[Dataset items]
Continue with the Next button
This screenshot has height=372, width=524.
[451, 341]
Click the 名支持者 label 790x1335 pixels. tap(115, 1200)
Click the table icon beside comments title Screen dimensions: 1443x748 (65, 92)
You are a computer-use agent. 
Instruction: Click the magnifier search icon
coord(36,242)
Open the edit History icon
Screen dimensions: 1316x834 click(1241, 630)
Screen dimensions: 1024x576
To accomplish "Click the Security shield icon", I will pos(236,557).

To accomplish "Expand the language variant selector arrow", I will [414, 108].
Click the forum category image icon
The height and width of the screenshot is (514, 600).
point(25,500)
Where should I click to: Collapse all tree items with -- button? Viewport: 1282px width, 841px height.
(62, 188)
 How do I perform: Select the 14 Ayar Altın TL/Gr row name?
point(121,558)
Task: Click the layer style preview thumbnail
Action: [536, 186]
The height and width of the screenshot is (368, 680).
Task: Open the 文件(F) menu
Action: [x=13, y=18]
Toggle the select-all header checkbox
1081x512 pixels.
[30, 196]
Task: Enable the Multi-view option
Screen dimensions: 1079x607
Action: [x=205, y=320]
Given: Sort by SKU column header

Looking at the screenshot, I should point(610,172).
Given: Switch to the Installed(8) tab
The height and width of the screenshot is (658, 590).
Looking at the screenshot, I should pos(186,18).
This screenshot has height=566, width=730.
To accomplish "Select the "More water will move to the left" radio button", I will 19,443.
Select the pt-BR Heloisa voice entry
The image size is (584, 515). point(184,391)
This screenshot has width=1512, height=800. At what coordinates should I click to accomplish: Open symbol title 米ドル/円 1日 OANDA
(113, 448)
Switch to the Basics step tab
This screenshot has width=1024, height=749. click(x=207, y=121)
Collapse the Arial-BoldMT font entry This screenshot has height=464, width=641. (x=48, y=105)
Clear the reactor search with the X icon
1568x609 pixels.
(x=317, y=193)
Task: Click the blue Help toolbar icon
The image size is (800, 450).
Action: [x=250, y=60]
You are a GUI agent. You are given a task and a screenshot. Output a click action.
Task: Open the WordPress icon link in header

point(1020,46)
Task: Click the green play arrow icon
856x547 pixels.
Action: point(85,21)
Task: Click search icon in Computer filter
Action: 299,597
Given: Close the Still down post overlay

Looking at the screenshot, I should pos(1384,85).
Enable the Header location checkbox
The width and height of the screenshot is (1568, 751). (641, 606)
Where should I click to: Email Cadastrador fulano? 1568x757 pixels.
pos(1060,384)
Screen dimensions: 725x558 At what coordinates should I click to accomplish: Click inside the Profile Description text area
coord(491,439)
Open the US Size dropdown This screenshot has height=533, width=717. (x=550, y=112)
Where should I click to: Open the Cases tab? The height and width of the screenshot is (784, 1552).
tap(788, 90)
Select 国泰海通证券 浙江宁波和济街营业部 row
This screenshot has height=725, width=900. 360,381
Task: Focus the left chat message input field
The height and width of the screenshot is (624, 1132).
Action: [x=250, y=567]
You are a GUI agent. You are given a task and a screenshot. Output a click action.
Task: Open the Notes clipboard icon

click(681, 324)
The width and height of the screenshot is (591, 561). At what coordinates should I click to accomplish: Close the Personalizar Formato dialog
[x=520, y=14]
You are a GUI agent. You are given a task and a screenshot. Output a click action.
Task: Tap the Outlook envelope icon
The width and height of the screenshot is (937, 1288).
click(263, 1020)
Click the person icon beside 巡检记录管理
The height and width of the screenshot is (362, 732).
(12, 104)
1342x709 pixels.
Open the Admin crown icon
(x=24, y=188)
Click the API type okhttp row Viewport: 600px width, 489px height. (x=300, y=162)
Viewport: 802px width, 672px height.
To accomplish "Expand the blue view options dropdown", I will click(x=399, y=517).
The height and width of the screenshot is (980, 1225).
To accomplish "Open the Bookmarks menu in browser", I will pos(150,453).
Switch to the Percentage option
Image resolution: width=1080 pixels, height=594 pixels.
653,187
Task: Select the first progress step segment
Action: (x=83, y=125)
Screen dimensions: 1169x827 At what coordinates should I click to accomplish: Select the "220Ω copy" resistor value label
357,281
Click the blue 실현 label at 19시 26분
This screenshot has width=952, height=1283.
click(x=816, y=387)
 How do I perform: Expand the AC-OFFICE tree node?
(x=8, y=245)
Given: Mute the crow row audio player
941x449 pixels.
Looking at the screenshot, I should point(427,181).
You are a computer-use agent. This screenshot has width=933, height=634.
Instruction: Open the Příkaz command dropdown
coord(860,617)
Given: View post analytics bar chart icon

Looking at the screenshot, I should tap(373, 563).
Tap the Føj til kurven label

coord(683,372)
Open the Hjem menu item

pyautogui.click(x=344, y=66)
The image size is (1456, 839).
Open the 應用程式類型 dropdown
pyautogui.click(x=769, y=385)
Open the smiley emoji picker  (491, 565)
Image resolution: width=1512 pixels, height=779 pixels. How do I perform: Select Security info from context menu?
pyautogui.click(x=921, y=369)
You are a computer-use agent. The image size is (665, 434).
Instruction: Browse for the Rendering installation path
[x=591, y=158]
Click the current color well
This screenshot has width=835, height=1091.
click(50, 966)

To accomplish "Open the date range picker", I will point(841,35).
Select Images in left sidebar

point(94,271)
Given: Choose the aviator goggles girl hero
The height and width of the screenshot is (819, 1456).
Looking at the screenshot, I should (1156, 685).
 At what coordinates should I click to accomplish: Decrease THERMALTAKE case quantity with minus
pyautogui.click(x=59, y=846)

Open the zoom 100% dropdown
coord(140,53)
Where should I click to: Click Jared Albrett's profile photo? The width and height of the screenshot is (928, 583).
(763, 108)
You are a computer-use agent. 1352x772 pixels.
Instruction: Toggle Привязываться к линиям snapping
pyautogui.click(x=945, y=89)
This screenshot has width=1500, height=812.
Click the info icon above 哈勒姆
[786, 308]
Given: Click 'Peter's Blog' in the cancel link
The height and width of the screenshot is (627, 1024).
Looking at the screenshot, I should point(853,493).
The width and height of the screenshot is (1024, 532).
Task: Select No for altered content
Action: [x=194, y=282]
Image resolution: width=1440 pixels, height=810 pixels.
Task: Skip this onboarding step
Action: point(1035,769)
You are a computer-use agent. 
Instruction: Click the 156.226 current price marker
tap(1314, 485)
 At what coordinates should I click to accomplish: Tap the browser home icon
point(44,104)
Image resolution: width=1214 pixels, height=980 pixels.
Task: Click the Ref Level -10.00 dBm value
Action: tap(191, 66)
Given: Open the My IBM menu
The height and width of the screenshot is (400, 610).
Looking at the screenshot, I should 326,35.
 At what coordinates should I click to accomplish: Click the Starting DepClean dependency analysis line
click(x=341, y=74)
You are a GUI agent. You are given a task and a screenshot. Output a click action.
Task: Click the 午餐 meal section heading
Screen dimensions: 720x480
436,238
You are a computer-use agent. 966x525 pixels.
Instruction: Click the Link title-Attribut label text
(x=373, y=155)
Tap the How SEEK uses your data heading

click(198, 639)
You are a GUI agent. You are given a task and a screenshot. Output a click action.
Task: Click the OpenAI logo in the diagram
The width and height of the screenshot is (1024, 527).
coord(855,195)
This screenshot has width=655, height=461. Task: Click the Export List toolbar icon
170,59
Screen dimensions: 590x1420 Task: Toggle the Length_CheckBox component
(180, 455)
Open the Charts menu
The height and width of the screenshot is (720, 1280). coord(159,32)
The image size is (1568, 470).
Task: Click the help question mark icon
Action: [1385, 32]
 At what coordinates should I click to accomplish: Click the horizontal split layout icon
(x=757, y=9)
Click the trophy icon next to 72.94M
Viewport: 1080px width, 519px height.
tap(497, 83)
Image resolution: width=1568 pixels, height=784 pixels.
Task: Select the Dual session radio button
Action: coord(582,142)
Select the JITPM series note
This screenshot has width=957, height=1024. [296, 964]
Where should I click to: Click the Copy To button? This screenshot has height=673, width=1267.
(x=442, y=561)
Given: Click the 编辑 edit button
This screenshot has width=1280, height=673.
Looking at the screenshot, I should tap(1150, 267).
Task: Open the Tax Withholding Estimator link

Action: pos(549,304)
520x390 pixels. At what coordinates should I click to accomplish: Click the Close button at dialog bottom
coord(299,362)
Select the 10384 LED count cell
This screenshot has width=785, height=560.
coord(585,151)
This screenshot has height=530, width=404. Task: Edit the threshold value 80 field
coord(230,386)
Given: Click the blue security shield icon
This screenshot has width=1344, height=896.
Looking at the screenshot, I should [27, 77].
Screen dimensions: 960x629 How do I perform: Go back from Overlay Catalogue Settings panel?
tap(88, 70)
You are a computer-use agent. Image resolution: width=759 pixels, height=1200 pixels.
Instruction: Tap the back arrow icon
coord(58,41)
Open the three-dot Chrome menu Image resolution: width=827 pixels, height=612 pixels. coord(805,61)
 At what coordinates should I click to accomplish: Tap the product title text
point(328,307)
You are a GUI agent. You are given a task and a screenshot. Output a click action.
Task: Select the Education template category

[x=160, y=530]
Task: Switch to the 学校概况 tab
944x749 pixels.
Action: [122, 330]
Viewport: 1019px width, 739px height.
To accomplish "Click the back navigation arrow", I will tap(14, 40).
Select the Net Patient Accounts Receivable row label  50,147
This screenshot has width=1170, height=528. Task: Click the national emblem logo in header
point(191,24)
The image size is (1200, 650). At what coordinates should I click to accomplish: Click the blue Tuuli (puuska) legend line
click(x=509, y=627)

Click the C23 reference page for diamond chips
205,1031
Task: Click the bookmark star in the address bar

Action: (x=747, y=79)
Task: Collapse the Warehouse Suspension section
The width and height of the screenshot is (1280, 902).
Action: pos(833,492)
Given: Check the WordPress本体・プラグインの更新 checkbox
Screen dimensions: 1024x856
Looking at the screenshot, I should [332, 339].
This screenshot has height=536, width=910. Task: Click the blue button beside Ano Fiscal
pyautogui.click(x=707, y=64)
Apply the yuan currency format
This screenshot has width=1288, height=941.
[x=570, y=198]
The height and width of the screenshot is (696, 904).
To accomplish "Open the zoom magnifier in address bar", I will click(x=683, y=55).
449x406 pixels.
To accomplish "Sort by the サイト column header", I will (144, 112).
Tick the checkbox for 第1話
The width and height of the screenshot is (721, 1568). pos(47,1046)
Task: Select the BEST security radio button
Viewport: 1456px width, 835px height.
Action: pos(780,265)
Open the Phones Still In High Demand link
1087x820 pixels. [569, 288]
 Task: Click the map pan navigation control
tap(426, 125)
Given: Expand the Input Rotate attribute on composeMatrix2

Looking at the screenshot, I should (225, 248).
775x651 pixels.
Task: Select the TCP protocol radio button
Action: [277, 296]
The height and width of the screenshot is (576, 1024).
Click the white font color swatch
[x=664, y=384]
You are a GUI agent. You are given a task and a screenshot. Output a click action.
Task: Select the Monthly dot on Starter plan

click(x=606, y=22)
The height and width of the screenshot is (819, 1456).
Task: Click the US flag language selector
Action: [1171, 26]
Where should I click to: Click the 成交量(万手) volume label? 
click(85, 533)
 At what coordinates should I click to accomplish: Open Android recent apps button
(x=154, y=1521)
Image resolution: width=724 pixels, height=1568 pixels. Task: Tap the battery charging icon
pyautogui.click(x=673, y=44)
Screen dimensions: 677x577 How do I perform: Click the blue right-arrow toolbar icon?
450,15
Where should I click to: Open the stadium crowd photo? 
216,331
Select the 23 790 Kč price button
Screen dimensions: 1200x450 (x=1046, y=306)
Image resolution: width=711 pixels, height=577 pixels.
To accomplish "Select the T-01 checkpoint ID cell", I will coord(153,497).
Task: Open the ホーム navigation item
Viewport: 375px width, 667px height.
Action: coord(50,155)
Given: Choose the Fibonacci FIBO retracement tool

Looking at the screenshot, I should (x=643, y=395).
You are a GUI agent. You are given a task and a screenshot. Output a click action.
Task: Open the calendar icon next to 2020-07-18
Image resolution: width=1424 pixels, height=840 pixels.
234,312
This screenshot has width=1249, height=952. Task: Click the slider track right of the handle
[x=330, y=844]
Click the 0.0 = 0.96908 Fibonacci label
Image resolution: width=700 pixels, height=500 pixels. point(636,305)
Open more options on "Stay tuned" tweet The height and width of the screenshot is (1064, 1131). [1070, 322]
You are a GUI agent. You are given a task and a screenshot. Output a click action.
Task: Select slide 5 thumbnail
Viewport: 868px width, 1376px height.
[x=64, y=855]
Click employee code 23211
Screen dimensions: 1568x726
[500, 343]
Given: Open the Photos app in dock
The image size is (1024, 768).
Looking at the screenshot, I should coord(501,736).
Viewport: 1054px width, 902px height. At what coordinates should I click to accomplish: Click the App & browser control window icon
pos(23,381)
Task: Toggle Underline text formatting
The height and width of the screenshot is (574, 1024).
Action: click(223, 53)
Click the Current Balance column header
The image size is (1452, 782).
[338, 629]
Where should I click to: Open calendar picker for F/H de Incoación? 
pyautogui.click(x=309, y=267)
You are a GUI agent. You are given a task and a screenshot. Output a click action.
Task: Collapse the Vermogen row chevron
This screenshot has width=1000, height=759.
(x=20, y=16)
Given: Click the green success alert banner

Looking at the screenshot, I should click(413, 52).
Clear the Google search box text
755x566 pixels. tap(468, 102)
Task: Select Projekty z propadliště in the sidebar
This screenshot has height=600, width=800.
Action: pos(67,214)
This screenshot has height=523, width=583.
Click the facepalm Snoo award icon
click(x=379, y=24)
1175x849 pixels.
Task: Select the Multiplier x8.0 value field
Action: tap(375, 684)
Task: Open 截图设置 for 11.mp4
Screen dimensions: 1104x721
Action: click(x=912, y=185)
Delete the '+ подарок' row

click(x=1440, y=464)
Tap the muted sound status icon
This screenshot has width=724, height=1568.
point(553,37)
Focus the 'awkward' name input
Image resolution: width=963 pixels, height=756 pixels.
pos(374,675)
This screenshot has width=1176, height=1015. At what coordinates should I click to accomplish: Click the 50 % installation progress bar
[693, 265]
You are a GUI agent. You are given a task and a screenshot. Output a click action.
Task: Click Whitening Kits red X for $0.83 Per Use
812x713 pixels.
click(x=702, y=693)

(YOUR ASSIGNMENT):
Set down exactly the lines of the data above, beginning with the line that has "How do I perform: Expand" and ending with the line that has "You are a computer-use agent. This", and no others.

(EXERCISE OUTPUT):
 How do I perform: Expand the AC-OFFICE tree node?
(x=8, y=245)
Given: Mute the crow row audio player
941x449 pixels.
Looking at the screenshot, I should point(427,181).
You are a computer-use agent. This screenshot has width=933, height=634.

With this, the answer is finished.